Saturday, July 31, 2010

the saturday morning lottery

troubled slumber breaks apart as the sun slashes the steel slivers sneaking through the sky. a chance of rain cooled off the night at late hours, but not before the neighborhood frenzy of young people wild in the streets threatened chances of an early morning rise. but the fatigue a sledgehammer brings is not easily conquered, and also there has been a funeral. I served respectfully as I have many times before with hands on the box; not my own kin but close to one who is closest to my heart. during the weekdays it is a new kind of peace, this routine. it tames the day into less of a shock; it is moments of meditation and rivers of coffee. but saturdays are different. sometimes there is other work to be done. sometimes there is thunder and love, sometimes there is smoke sneaking out of the basement from the lips of tired-eyed flower waiting to bloom. she struggles against the day and the heat...the smothering sweating heat I love. oh let it last just a little longer, please.

Friday, July 23, 2010

Tuesday, July 20, 2010

the fine art of living, part one

I will never forget that drunk in that horrible bar in my hometown that struck up a conversation with us. years ago. appearing homeless, he was very out of place in the chaos of trendiness and the deep well of shallow. I suppose that is why we found his ramblings so engaging.. I'll never forget the last sentence at the end of his improbable preachings. he stated in his own pleading way of defining disbelief..."you gotta keep it simple, that way no one gets hurt."

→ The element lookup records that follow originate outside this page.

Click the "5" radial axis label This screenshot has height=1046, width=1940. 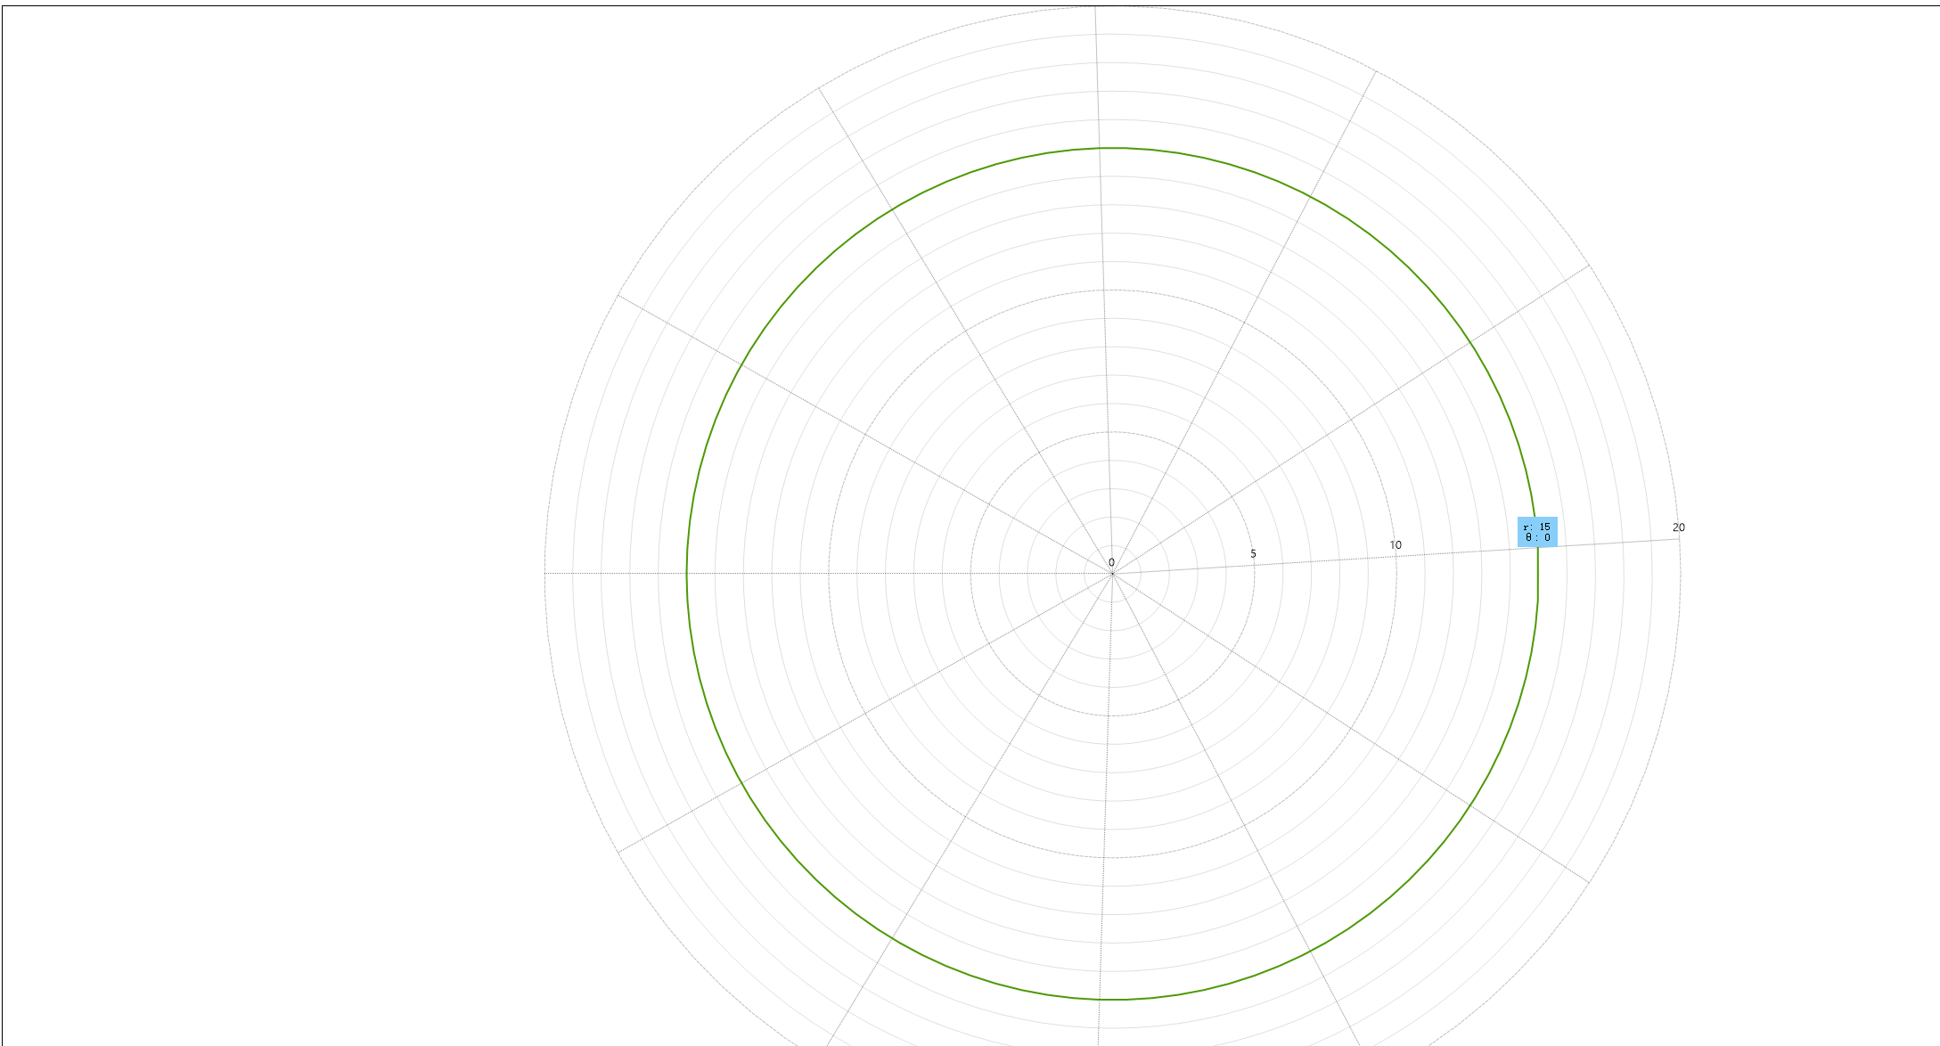1253,554
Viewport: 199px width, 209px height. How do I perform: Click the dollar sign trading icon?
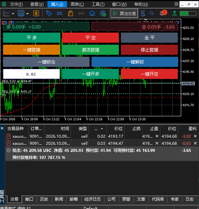coord(36,13)
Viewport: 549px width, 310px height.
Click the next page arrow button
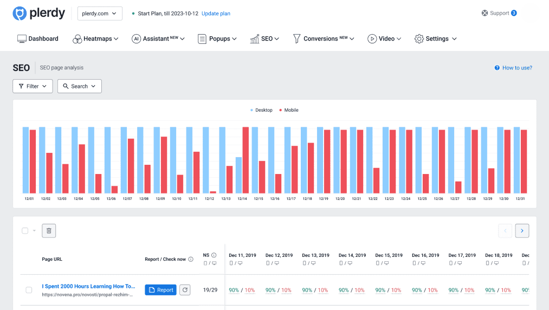click(x=522, y=231)
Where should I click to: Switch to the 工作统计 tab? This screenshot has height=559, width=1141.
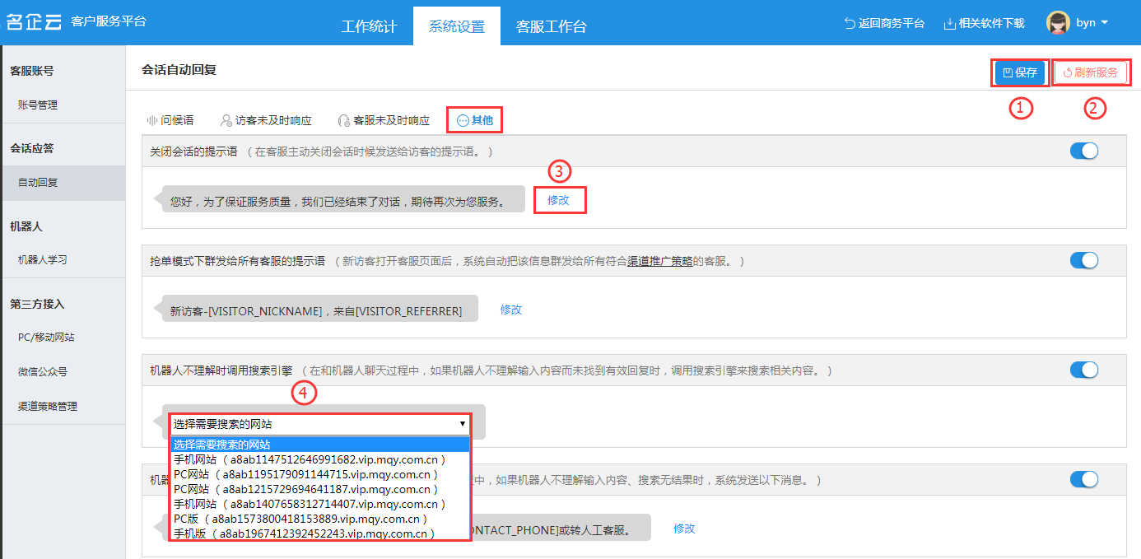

I love my life and the way my soul feels inside my heart and mind. I love my family and friends. I love my beautiful woman. I love music and words. I love pushing my body to its limits. I love the amazing things people I love bring into my life. I love the world in its natural glory. I love old cars, old houses, old guitars and bringing new life to them. I love creating. I love good food and good beer. I love demolishing structures that have been abused and ruined. I love making music.

I spent decades as a very angry young man. doing things that only added fuel to the fire. I look back on it with a sort of foolhardy nostalgia of disbelief, but not regret in any way.

but I'm not such a young man any more. and in this day and age why waste precious time? I won't be annoyed or bothered, or hateful, or depressed or jealous. I will not let these things fill up my life. I haven't, and I won't.

"life is yours to destroy or fulfill" and I truly hope all can find their way to choose beauty over tragedy.